Hey all! I’ve just returned from two weeks of backpacking in Patagonia and Heather has kindly agreed to let me share my story with a few more guest-posts!
Where did I go?
I don’t have a history of camping or outdoor adventuring so it surely came as a surprise when I announced my intention to visit Patagonia. Truth be told, I’d been mulling some kind of South American adventure (Easter Island? Machu Picchu?) but lacked the language skills and backpacking experience to confidently commit. So when my friend Robin suggested a trip to Torres del Paine in Patagonia, it was an easy “yes”. Our friend Charlotte felt the same way, and the three of us quickly started planning.
I only knew Patagonia as a retailer of sustainable clothing, so some research was required. For those reading along at home: Patagonia refers to a region in South America, specifically the Southern tip. It is 90% Argentinian and 10% Chilean, and is home to a number of beautiful parks, backpacking trails, and jumping off points for Antarctic tours, cruises, and expeditions.
Aside: The Argentinian portion of Patagonia contains Cerro Fitz Roy (pictured below, via Google) whose skyline inspires the clothing brand’s logo. It was chosen by founder Yvon Chouinard after he climbed the mountain in 1968.
Further research was required for our ultimate destination, Torres del Paine National Park. Residing within Chilean Patagonia, Torres del Paine is a National Park containing over 227,000 hectares (four times the size of Toronto) of mountains, forests, glaciers, and lakes.
Its namesake, the Torres (the Towers), are three distinctive mountain peaks sitting behind a small glacial lake. They’re a bit of a climb to reach (the lake sits at 1,000 meters), but if you wake up early enough the sunrise is quite beautiful. The photograph below (borrowed from Google) shows the Torres, I’ll share my own photos in a couple posts.

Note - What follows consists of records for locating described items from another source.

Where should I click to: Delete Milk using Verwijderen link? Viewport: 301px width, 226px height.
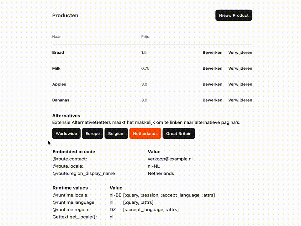[240, 68]
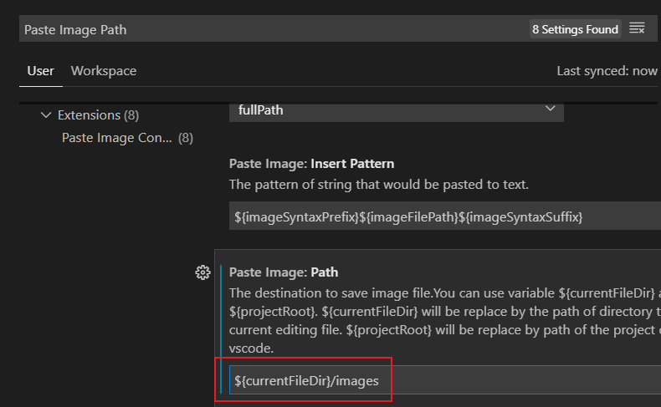
Task: Click the 8 Settings Found badge
Action: click(x=575, y=29)
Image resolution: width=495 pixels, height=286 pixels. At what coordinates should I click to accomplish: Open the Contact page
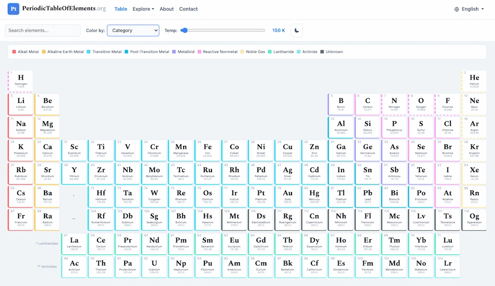(x=188, y=8)
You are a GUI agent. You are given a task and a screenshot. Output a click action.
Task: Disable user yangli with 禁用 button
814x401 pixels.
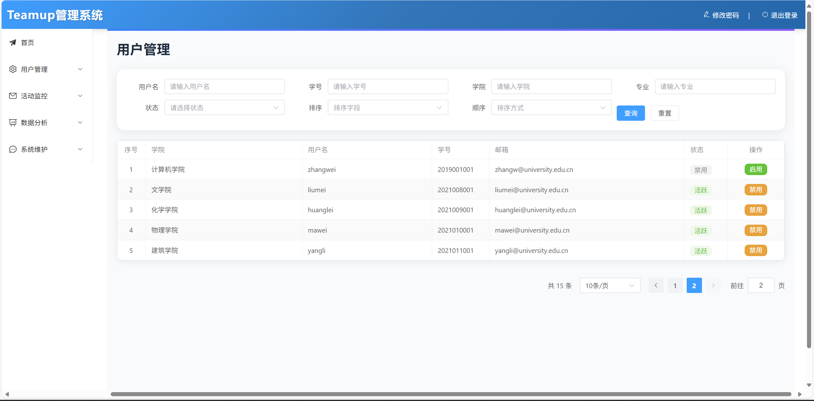755,250
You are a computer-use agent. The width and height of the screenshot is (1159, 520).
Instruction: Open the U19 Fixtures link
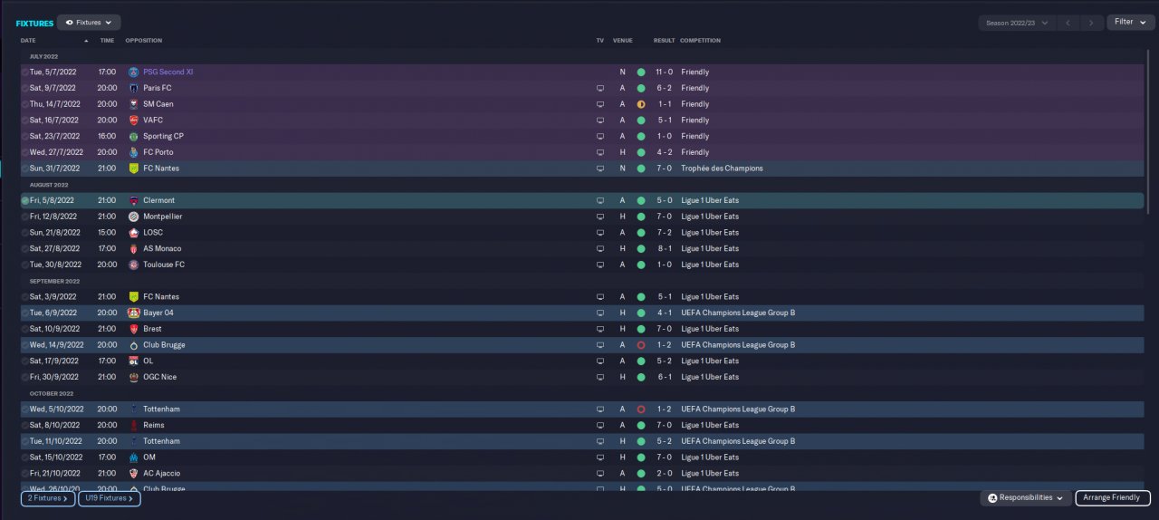click(x=109, y=498)
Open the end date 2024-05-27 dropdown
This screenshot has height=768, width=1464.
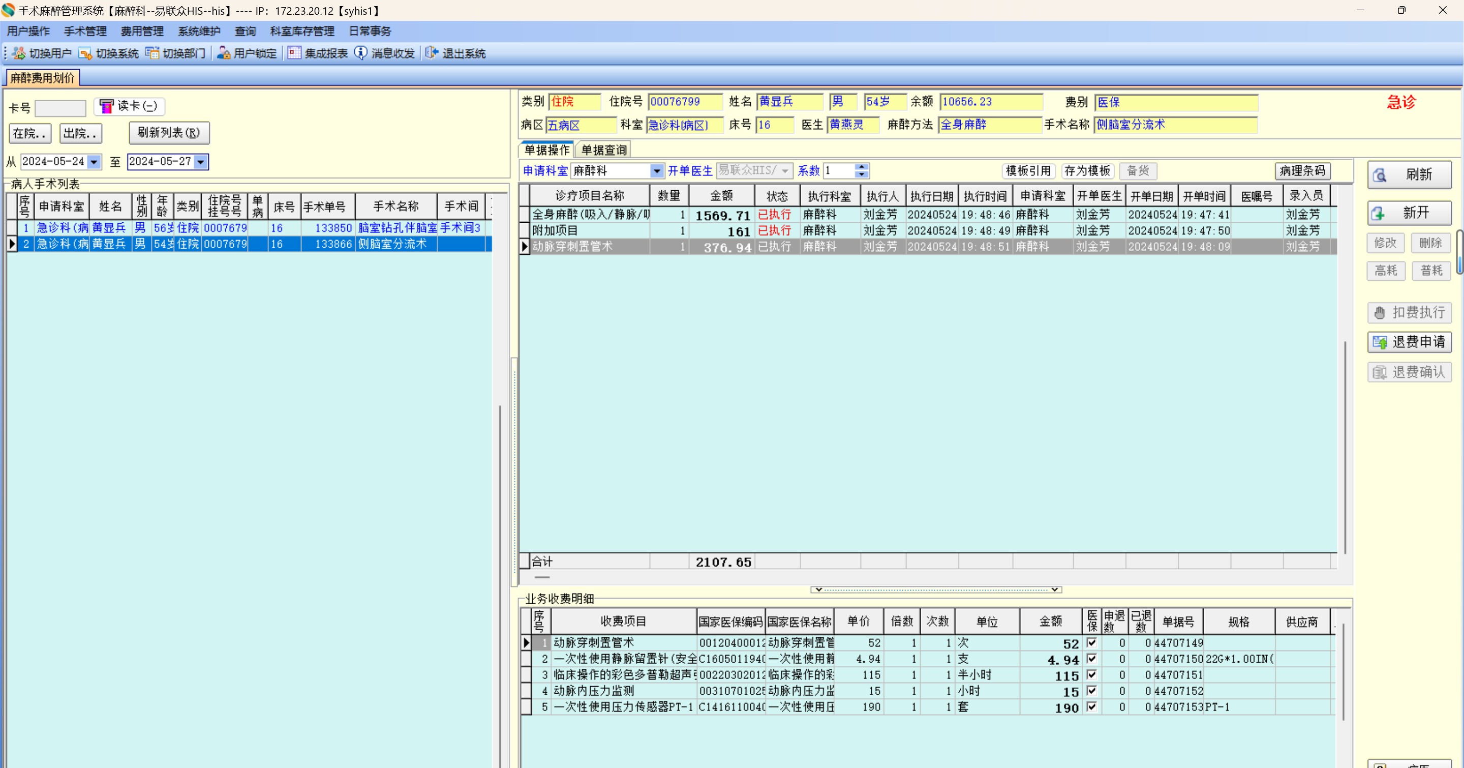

Torres del Paine via torresdelpaine.com
The park is a popular destination for day-hikes, kayaking, weekend trips, and backpacking circuits (park map, pdf). The most popular hiking treks are called the “W” and “O” Circuits, named for the their respective shapes. The “W” is a West to East hike across the South side of the mountains. It’s more popular and developed, with nice lodges and stocked bars at most camp sites. The “O Circuit”, traces an O-shaped route around the park’s mountains and valleys (overlapping with the “W”). The backside (North side) of the trek has more basic amenities, as well as steep hike up and over John Gardner Pass. We opted for the “O Circuit”.
When we enjoyed an “I’ve Never Camped Before” practice-trip last summer at Algonquin park, it was a logistically simple 3-hour drive. Reaching Torres del Paine takes a bit more work. While we were fortunate enough to book direct flights from Toronto to Santiago (10.5 hours), our trip still required a flight to Punta Arenas (3 hours), a bus to Puerto Natales (3 hours), and finally a bus to the park (2 hours).
It was bit of a trek, but it came with couple of interesting side adventures and helped us get acclimated to our off-the-grid lifestyle before reaching the park.